According to the Independent the quarter-life crisis strikes at 26 years and nine months old–almost exactly the age I am at now. It can be described as “a period of insecurity, doubt and disappointment surrounding your career, relationships and financial situation” (Dr Alex Fowke). Check-check-check-check-check-check…. The quarter life crisis seems to be on the rise as millennials are facing more difficult financial realities than their parents before them. Millennials are the first generation to be less well off than their predecessors. Certain that I could not be the only millennial going through this hellish ordeal surrounded by feelings of basically not being good enough I put a post on my Instagram stories asking others if they were going through the same thing. I received a lot of responses. Here are two that stood out.

“My greatest fear is that I won’t be able to provide for myself. I guess that’s the culmination of everything that’s happened and all of my worries and fears. I feel like I will never be able to get a job that will provide me with enough money to get a place and look after myself with what I earn. I feel like every dream I have is impossible because of money,” one anxious millennial shares with me. Another states, “…when I personally see people who seem to have their life sorted out at my age or even younger I really feel that existential crisis. Like ‘what am I doing wrong?’ because I don’t have anything figured out.”

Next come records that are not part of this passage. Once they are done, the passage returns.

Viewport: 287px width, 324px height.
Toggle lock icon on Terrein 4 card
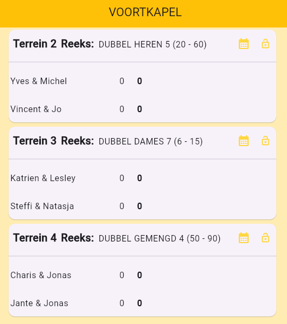coord(266,238)
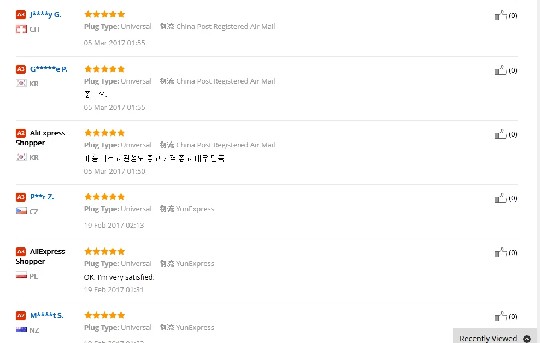Expand the Recently Viewed panel
The image size is (540, 343).
click(x=488, y=338)
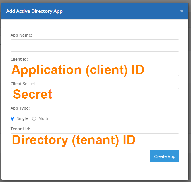Focus the App Name text field
Viewport: 191px width, 182px height.
click(x=95, y=45)
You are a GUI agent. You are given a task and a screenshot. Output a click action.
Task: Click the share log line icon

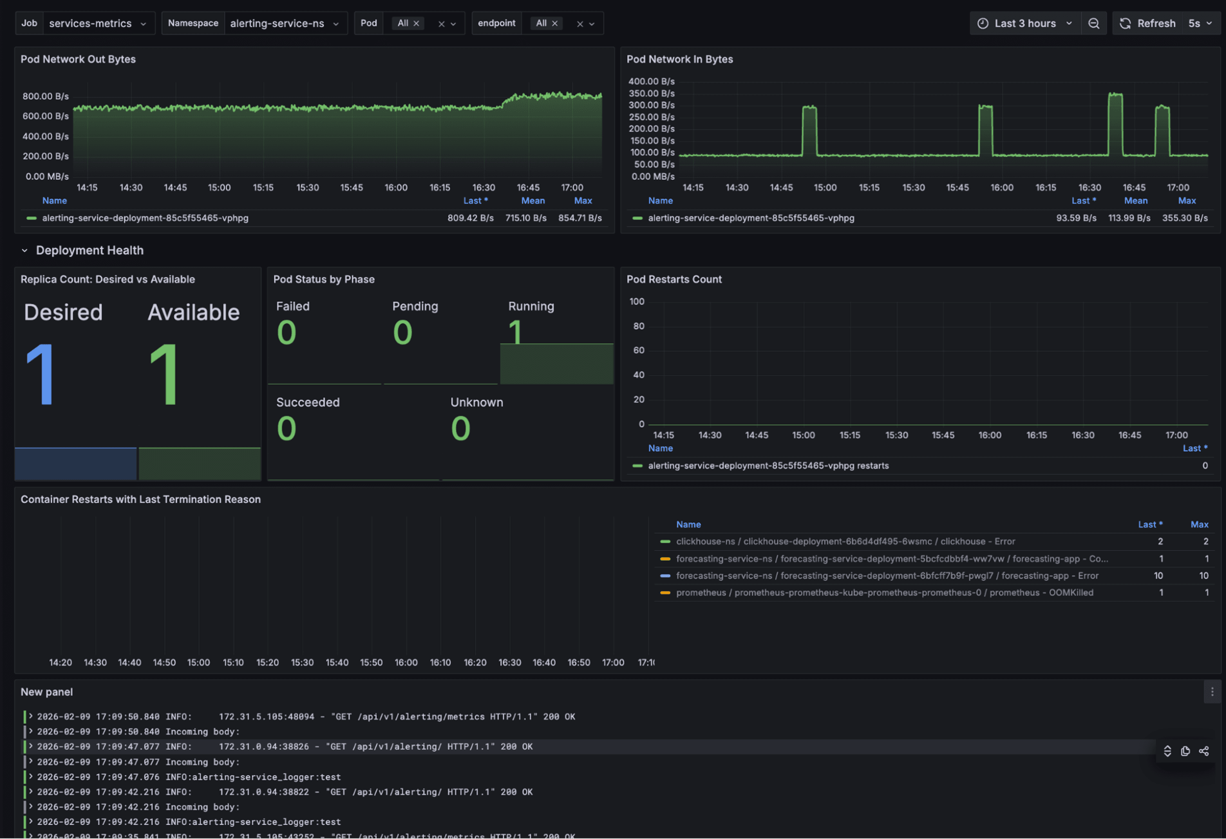coord(1203,751)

I went out for dinner a few weeks ago with an equally depressed millennial facing the quarter life crisis. She shared with me that though she has an amazing job her prospects only look good from the outside. She tells me that her mother pays her rent. Car payments, healthcare, rent, food, fuel money… at what point does one save money when so many of us are crippling under debt? Feel like we have failed as we compare our lives to that of our parents? I guess the point is this thing is very real and I and many other anxious millennials are going through the motions. Hopefully I won’t shave all of my hair off again in an attempt to relive Britney 07… My main message is, we hear you, we see you, and it’s ok not to be ok.